AJP - Gastrointestinal and Liver Physiology, Vol 263, Issue 3 396-G406, Copyright © 1992 by American Physiological Society
Effects of agonists on p21ras and ras-related proteins in rat pancreatic acinar cells
P. Zimmermann, S. Schnefel, S. Zeuzem, A. Profrock, W. Haase and I. Schulz
Max-Planck-Institut fur Biophysik, Frankfurt am Main, Federal Republic of Germany.

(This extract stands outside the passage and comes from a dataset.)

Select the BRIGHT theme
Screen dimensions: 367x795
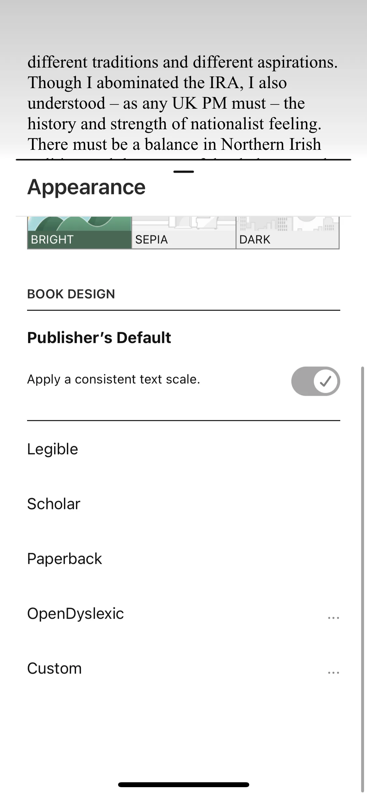pos(79,233)
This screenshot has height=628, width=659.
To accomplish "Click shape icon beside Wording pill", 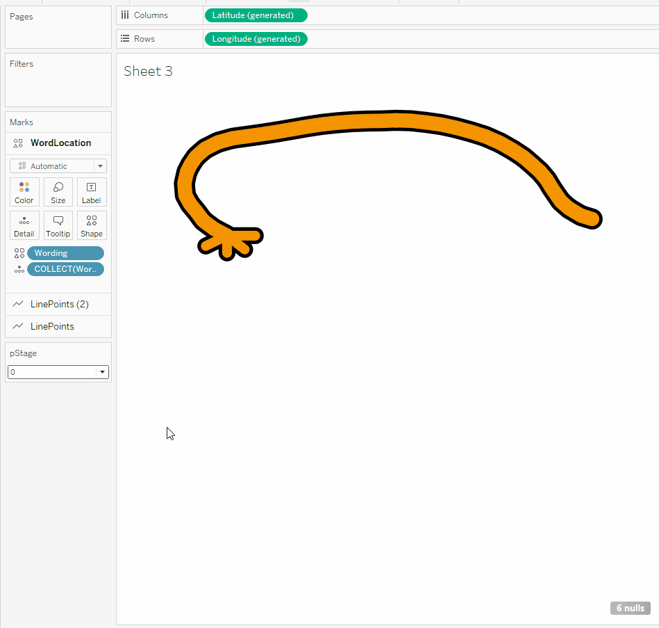I will click(19, 253).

This study shows the presence of seven different low-molecular-weight GTP
binding proteins (smg proteins) with molecular masses between 18 and 27 kDa
in subfractions of rat pancreatic acinar cells. After stimulation of
isolated intact and permeabilized pancreatic acinar cells with
cholecystokinin octapeptide (CCK-OP), the diacylglycerol (DG) analogue
12-O-tetradecanoylphorbol 13-acetate (TPA), vasoactive intestinal peptide
(VIP), adenosine 3',5'-cyclic monophosphate (cAMP), or guanosine
5'-O-(3-thiotriphosphate) (GTP gamma S), [alpha-32P]GTP binding to 21- to
22-kDa smg protein(s) in microsomal membranes (MM) was reduced, whereas the
[alpha-32P]GTP binding to 23-kDa protein(s) was enhanced. In addition,
prestimulation of permeabilized cells with GTP gamma S caused enhancement
of [alpha-32P]GTP binding to a 19-kDa protein in MM [immunologically
identified as the ADP-ribosylation factor (arf)]. In the presence of
cytosol, direct addition of GTP gamma S to isolated MM resulted in an
apparent translocation of the 19-kDa protein (arf) from the cytosol to
membranes. This indicates increased association of arf with the membrane in
its GTP-bound state. In CCK-OP-prestimulated acinar cells, [alpha-32P]GTP
binding to plasma membrane-located 21- to 22-kDa proteins (immunologically
identified as p21ras proteins) was enhanced, suggesting that there is an
interrelationship between p21ras proteins and CCK receptors. Our results
give evidence for a role of 19-kDa, 21- to 22-kDa, and 23-kDa smg proteins
in cAMP-protein kinase A- and DG-protein kinase C-mediated stimulation of
intracellular pathways in pancreatic acinar cells.